Ja klar, ab ca. Mitte des Jahres besteht die Möglichkeit. Für Alle die ein Update vorhaben, eine Option. Sonst geht's auch so wie oben beschrieben.


----------



## Baharott (24. Februar 2019)

Habe das klacken ebenfalls wenn ich hart in den Stoppie gehe, oder nach längerer Zeit mal wieder hart vorn Bremse.
Gabel läuft soweit super das klacken stört auch nicht wirklich, bin aber beruhigt zu wissen woran es wohl liegen könnte.
Beim normalen Fahrbetrieb ist sie nach wie vor ein Traum


----------



## Dschungelbuch (24. Februar 2019)

Meine Meinung. Wichtig ist nur, woher das Geräusch kommt und ob es einen Schaden mit sich bringt.


----------



## Baharott (24. Februar 2019)

Um welche Feder kommt eigentlich der Schlauch?
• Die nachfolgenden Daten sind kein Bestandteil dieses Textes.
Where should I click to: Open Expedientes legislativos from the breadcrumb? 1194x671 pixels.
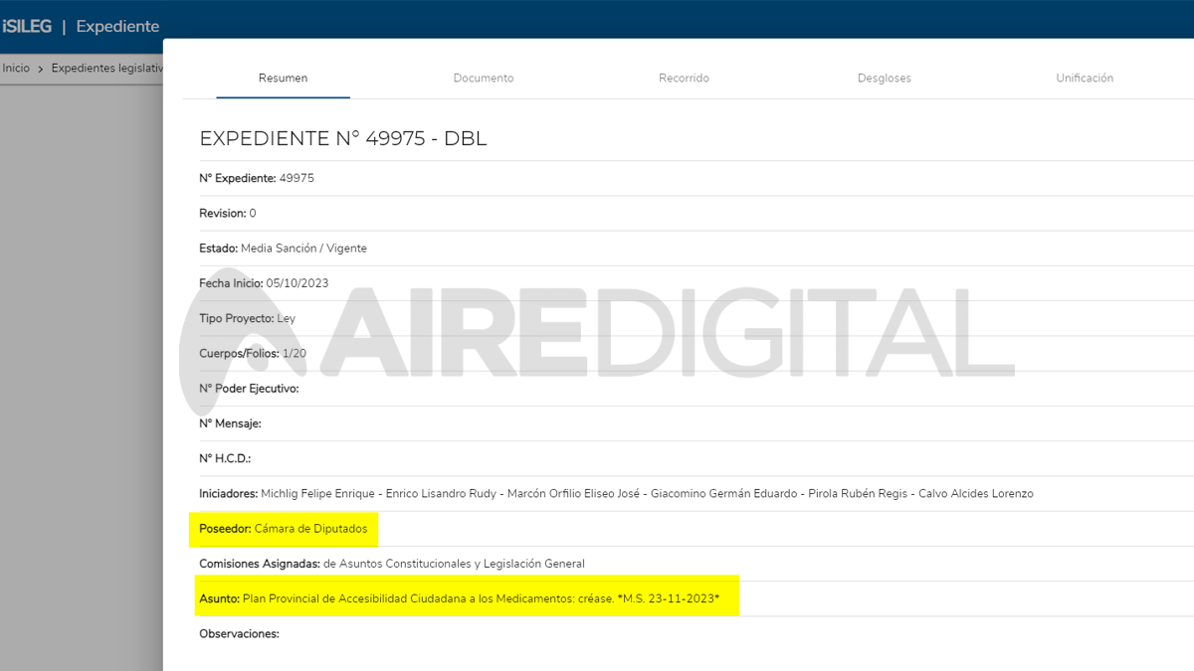point(106,68)
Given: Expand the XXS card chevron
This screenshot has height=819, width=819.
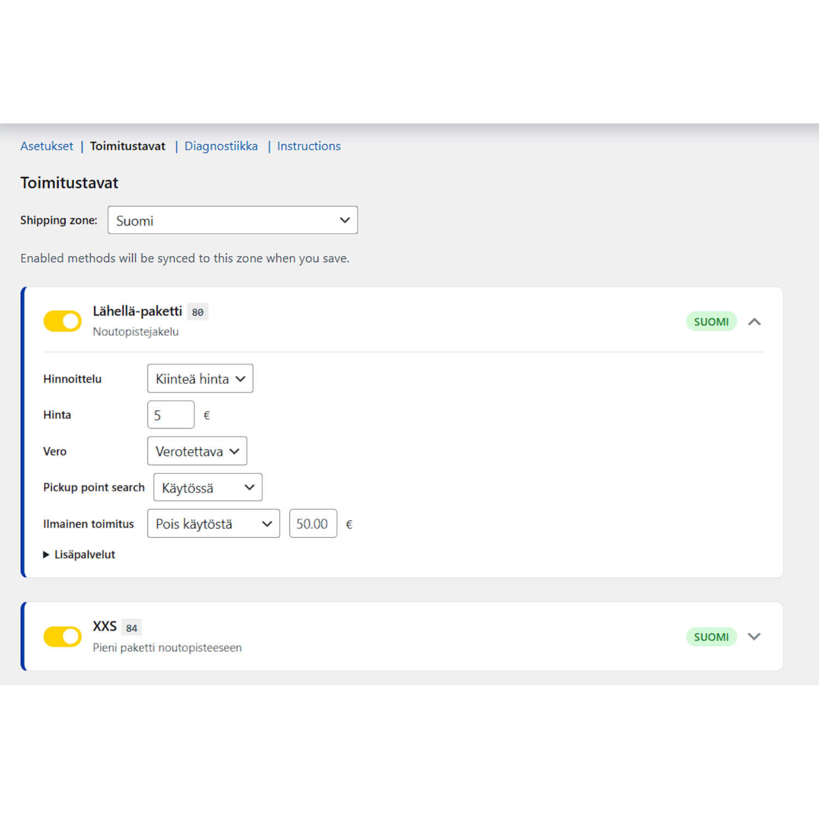Looking at the screenshot, I should pos(754,637).
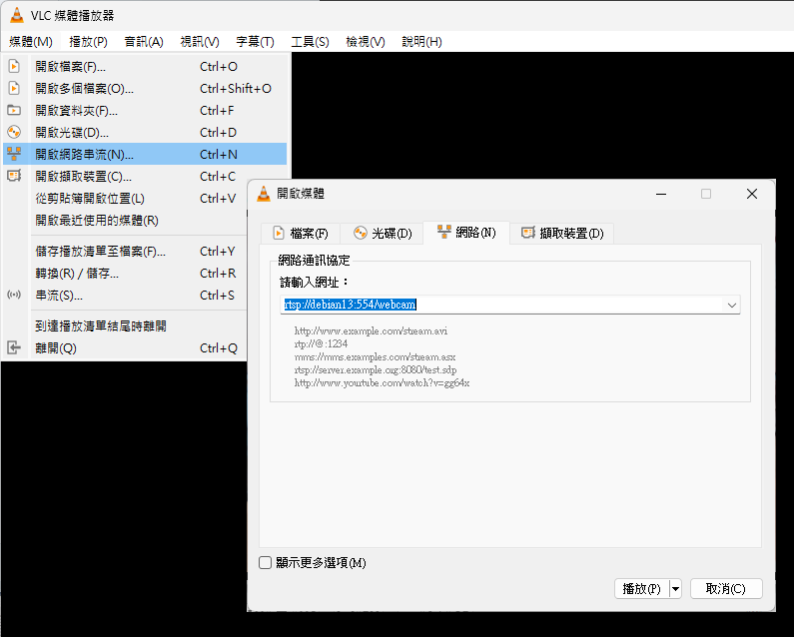Click the open multiple files icon in menu
The width and height of the screenshot is (794, 637).
tap(14, 89)
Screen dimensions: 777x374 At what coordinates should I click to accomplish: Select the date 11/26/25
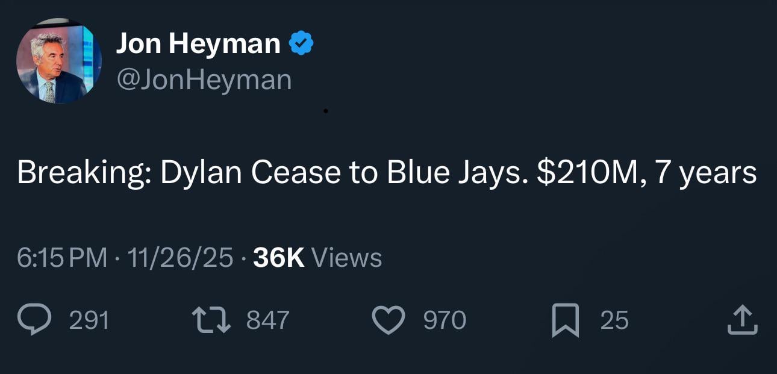click(179, 257)
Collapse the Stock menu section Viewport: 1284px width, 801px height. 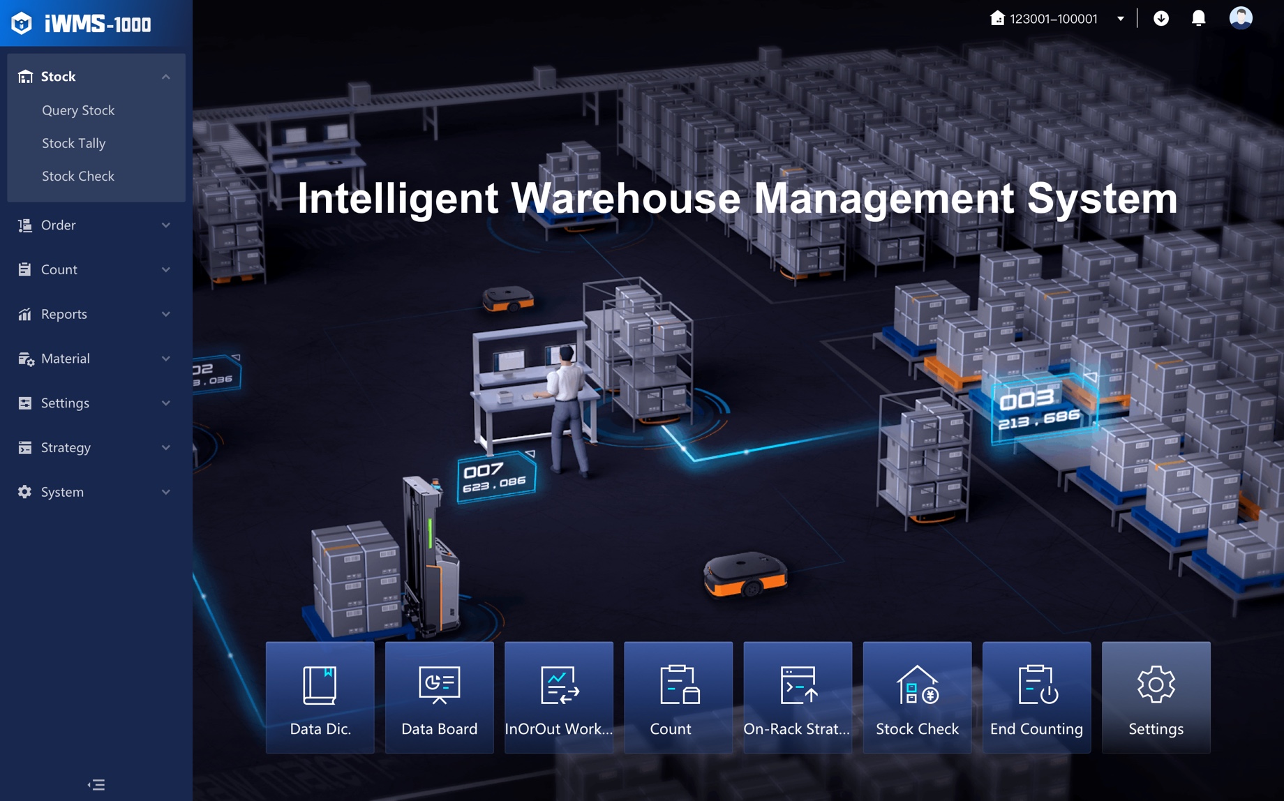(x=96, y=76)
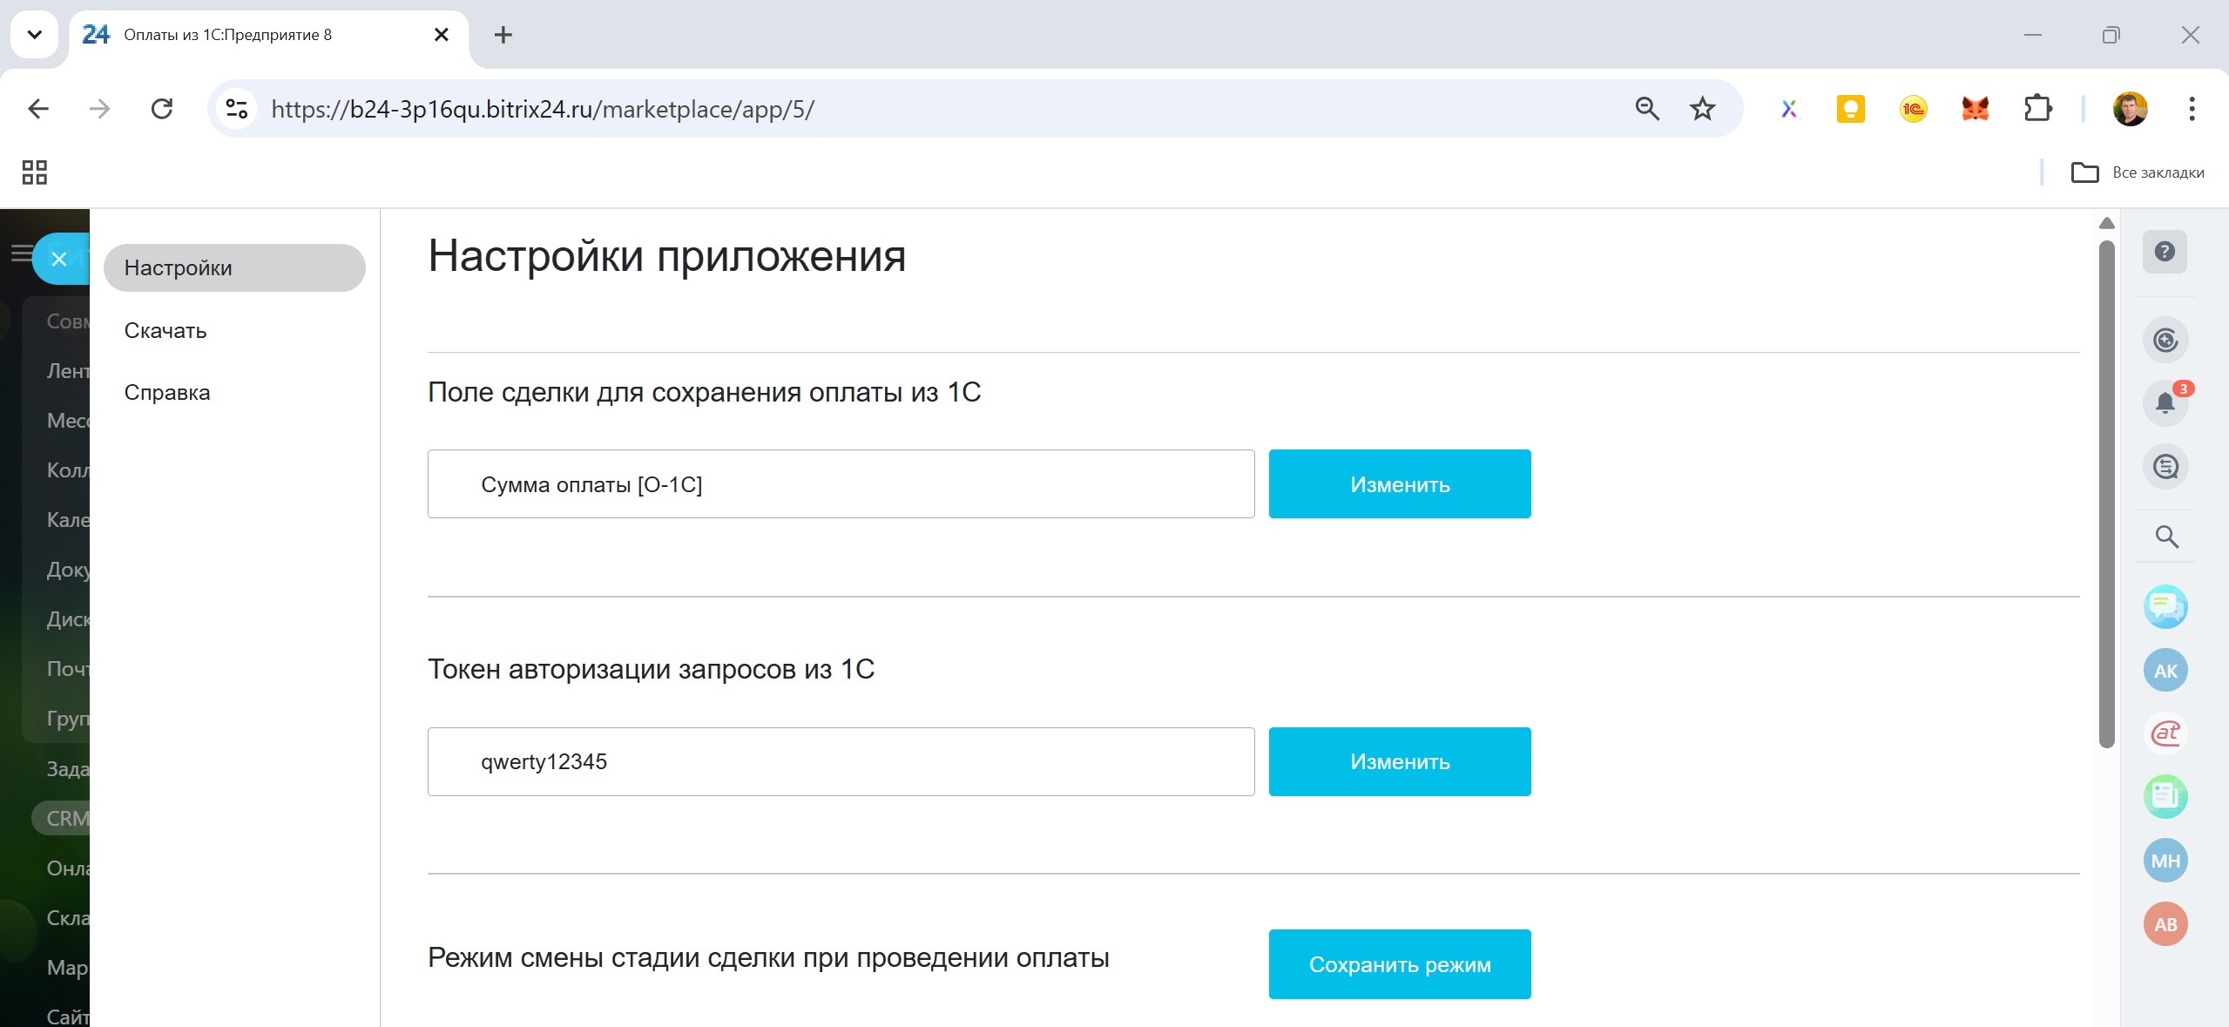
Task: Click the blue close slider panel button
Action: [x=59, y=259]
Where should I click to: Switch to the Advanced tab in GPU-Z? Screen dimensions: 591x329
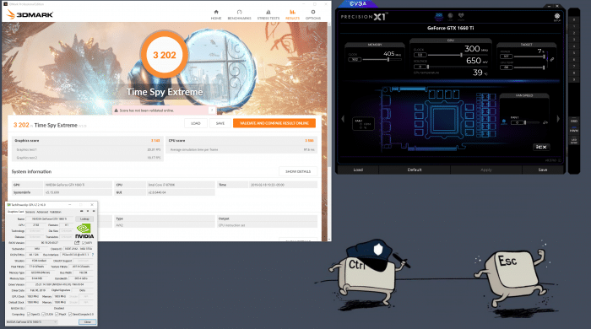click(x=42, y=212)
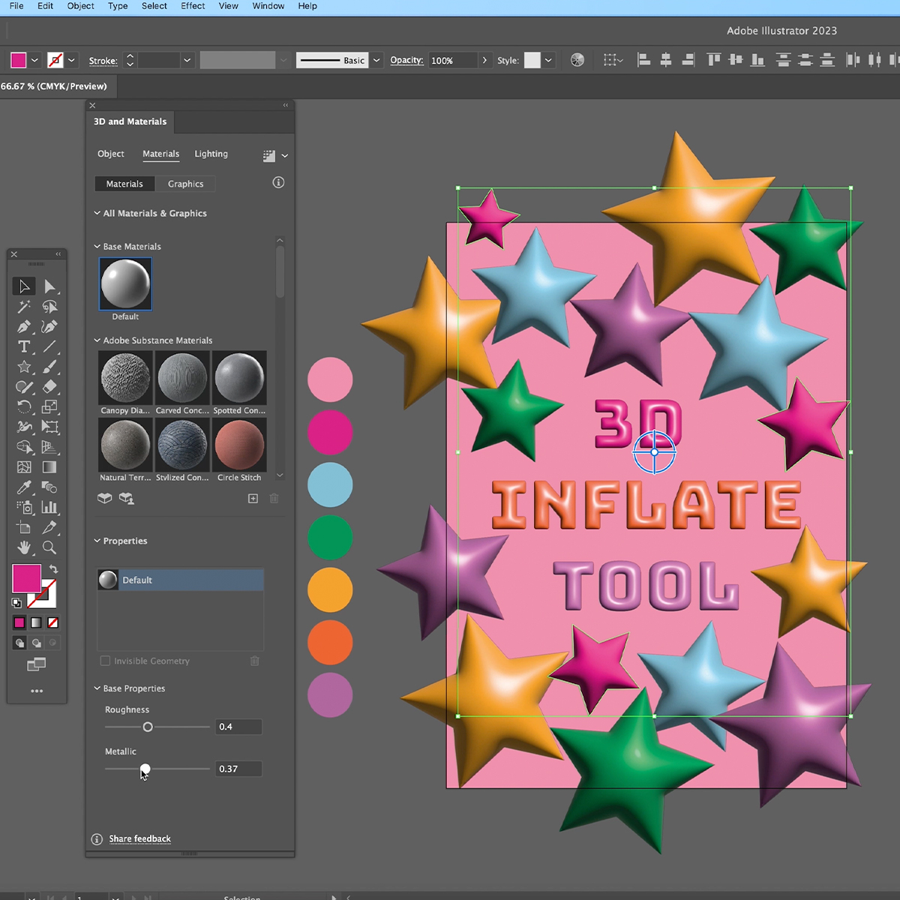Collapse the Adobe Substance Materials section

tap(98, 341)
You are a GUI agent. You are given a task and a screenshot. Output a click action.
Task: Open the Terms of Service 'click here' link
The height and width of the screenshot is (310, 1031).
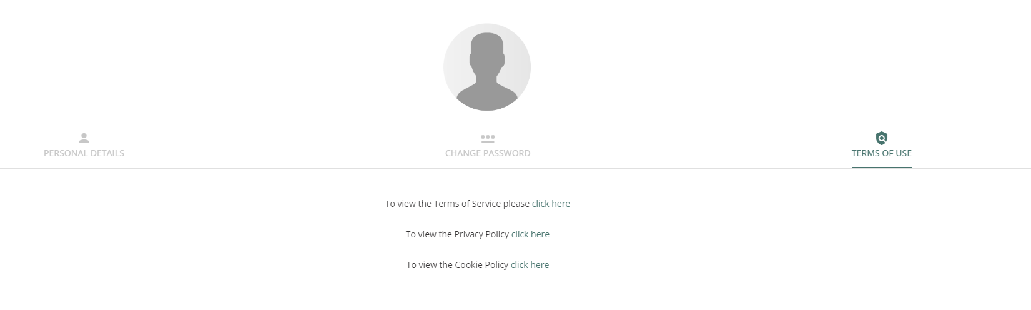pos(551,204)
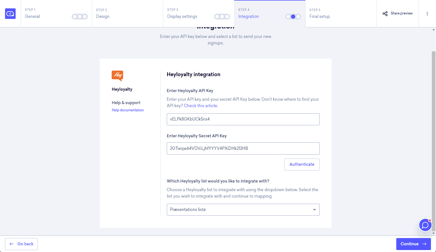Click the orange Heyloyalty logo
The width and height of the screenshot is (436, 252).
tap(117, 76)
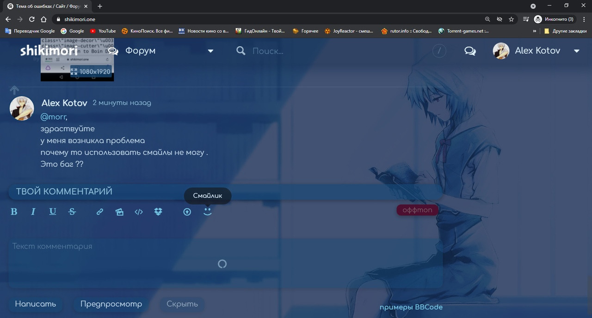Viewport: 592px width, 318px height.
Task: Insert a link using chain icon
Action: pos(99,212)
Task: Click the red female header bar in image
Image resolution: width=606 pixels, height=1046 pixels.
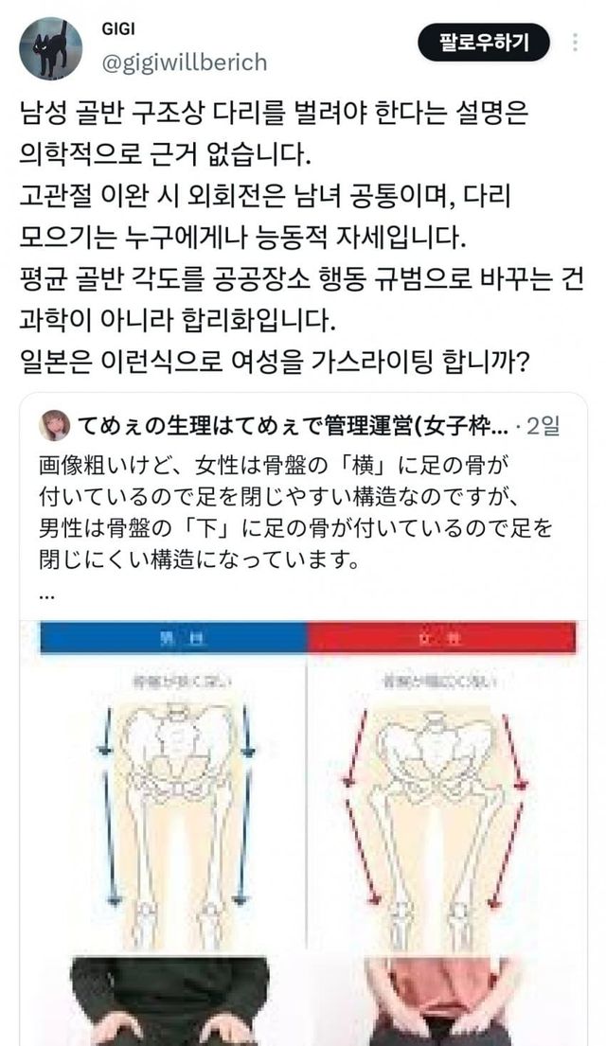Action: point(441,638)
Beide oder eine von beiden? 

Sie war zwar gerade erst beim Service aber so weis ich nächstes mal Bescheid


----------



## Dschungelbuch (25. Februar 2019)

Ausbau der Federseite (Luftseite), vorher Luft ablassen, reinigen, im Anschluss im komplett ausgebauten Zustand, die Federeinheit hin und her wackeln, dann ist es vermutlich klar, welche Feder Geräusche macht. Oder aber gleich wie oben beschrieben, Schrumpfschläuche über beide Federn ziehen.
Bin um Erfahrungswerte dankbar


----------